Pa. vaccinations, by the numbers | Five for the Weekend

By: - April 3, 2021 6:30 am

(Getty Images via The Beacon)

Happy Weekend, all.

Pennsylvanians received some encouraging news this week – vaccines will be available to all residents who want them starting April 19. You can read more about the announcement here:

Pa. to open COVID-19 vaccinations to all by April 19

On Friday, the Pennsylvania Department of Health highlighted some statewide vaccination statistics. Let’s take a look:

  • Vaccine providers have administered 5,433,298 total vaccine doses as of Friday, April 2.
  • 1,924,837 people are fully vaccinated; with a seven-day moving average of more than 88,000 people per day receiving vaccinations.
  • 1,708,338 people are partially vaccinated, meaning they have received one dose of a two-dose vaccine.
  • 5,433,298 total doses have been administered through April 2, according to the department.
    • First/single doses:  3,633,175 administered
    • Second doses:  1,800,123 administered
  • A total of 5,870,320 doses will have been allocated through April 3:
    • 369,510 first/single doses will have been allocated this week.
    • 265,670 second doses will have been allocated this week.

As always, the top five stories from this week are below. 

Cheers to a leisurely weekend,

Cassie Miller, Associate Editor

1. Pa. to open COVID-19 vaccinations to all by April 19

Pennsylvania will accelerate its COVID-19 vaccine distribution plan, opening eligibility to four targeted industries immediately and phase 1B early next month, with everyone in Pennsylvania eligible by April 19,  state health officials confirmed Wednesday.

Those who are immediately eligible to begin receiving vaccines are law enforcement officials, firefighters, agriculture and food workers and grocery stores workers, none of whom can work remotely.

“All individuals in these groups” are eligible for vaccination regardless of immigration status or citizenship, Acting state Health Secretary Alison Beam said.

Beginning on April 5, the commonwealth will make residents in phase 1B of the Department of Health’s Vaccine distribution plan eligible to receive the COVID-19 vaccine.
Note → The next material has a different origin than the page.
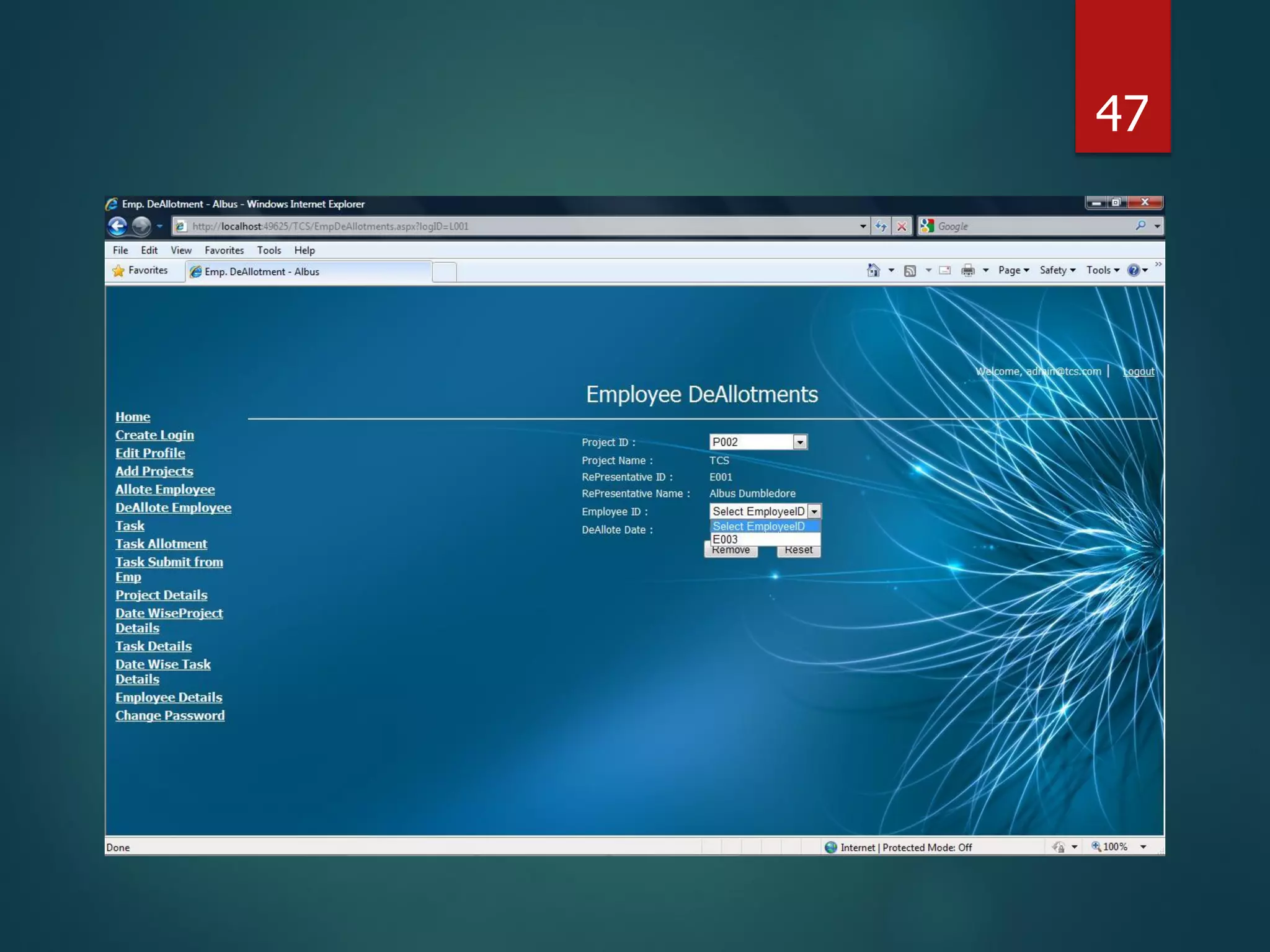Click the Home page toolbar icon
The height and width of the screenshot is (952, 1270).
click(873, 270)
2. A Black lawmaker is crusading for mandatory minimums. He’s raising a lot of eyebrows

It’s not often a first-term legislator’s name is on the lips of everyone from the state attorney general to a former House speaker.

But just shy of three months into his Harrisburg career, 33-year-old Democratic Rep. Amen Brown, of Philadelphia, already has been paid a compliment by both.

Brown helped Attorney General Josh Shapiro to convince the biggest promoter of Pennsylvania gun shows to stop selling kits that allow the purchaser to put together their own, untraceable firearm.

Brown appeared alongside the rumored gubernatorial hopeful at a celebratory press conference last month, and Shapiro thanked him by name.

3. A federal eviction ban has been extended until June. Here’s how to get help with rent payments in Pa.

Pennsylvanians who are behind on rent got another few months of stability on Monday, when the federal Centers for Disease Control and Prevention announced that an eviction ban scheduled to expire on March 31 would endure through the end of June.

The federal public health order bars landlords from evicting tenants who lost wages or income due to the pandemic. It has provided renters in Pennsylvania a measure of protection since last September, when Gov. Tom Wolf allowed a stricter statewide ban to expire without issuing a new one.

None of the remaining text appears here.